By Nick Gotts (not verified) on 30 Jul 2008 #permalink

Don't be so sure - it looks like the Martians are hiding bin Laden.

Posted by: James F | July 29, 2008 7:10 PM

Oh, I thought they were called Pakistani.

PZ, you seem suprised that this crap appears in the NY Times?

I'm not, there credility is very low, and perhaps you are just realizing what many of us have known for some time.

Unfortunately it is just a normal response for quite a lot of people (and I would have thought that people on this website would be far more openminded than they appear to be) that anyone who says they think that other creatures in the universe are able to travel through space and time are wierd and crazy etc. but the fact is that this is quite an arrogant stance as it has already been physically demonstrated that particles can be reconstructed in another place (quantum experiments)

I think this is quite a disappointing attitude and somehow reminds me of the bigotry of religiosity but dressed up in another garb. It is like "I've not seen one and I don't know anyone who has either so they must be all liars or loons" mentality and extremely shallow. I suppose if Einstein or Newton and many others similar to these innovative and rare people were around today then there would be the exact same response to their theories here on this website.

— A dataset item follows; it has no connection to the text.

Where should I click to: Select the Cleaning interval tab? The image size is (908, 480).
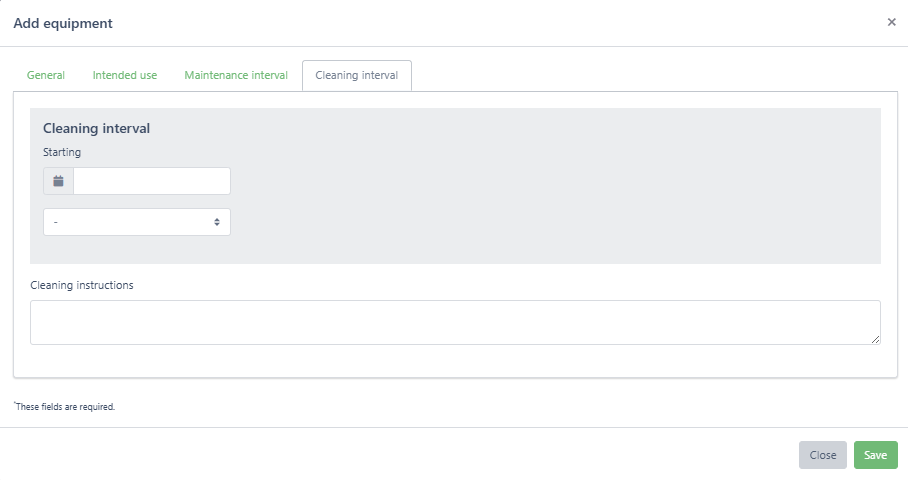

It is almost as if human beings on this planet are the most superior beings in this universe (let alone this planet and that is bad enough in itself) and it proves how little people think about how humans have evolved and learnt about the technology that surrounds them today and that they take for granted It is only because a few people have "believed" and thought beyond current accepted ideas that we have evolved otherwise we would be still hacking away with flint tools and grunting no doubt.

I agree with skeptics that it is despicable that many have jumped on the UFO bandwagon and used it to make money and duping people with false claims and this is just as bad but at the other end of the spectrum. I have often read the articles on this website and agree with most of what is said here but find extremely disappointing this particular article. I can't understand anyone who is interested in science (whatever kind of science) having such an opinion. I did think science was all about discovery and how can anyone discover anything if they don't have a goal? Lets all put blinkers on and remain in the 21st century forever then?

Patricia quoth: Noni - We actually haven't gone all loopy - we're firing grills and hog pits...

Oooooh! Southern barbecue? The best BBQ in the world, I had it in the south, and once at the Purple Pig in Toronto (not bad at all). Save some for me, I'll be there as soon as I clear Customs...

Oh, wait...

Dang Homeland Security all to heck, looks like I don't get any. ~sob~

Let the loopiness continue.

Noni

PS "Fear Everything"? No, silly. But LOOK AT everything -- absolutely. --NM

By Noni Mausa (not verified) on 30 Jul 2008 #permalink

PhillP:

1 I agree with skeptics that it is despicable that many have jumped on the UFO bandwagon and used it to make money and duping people with false claims and this is just as bad but at the other end of the spectrum. [...] I can't understand anyone who is interested in science (whatever kind of science) having such an opinion. 2 I did think science was all about discovery and how can anyone discover anything if they don't have a goal

1. You realise you're saying you're not skeptical, right?
2. Science does have a goal: to discover and try to explain natural phenomena.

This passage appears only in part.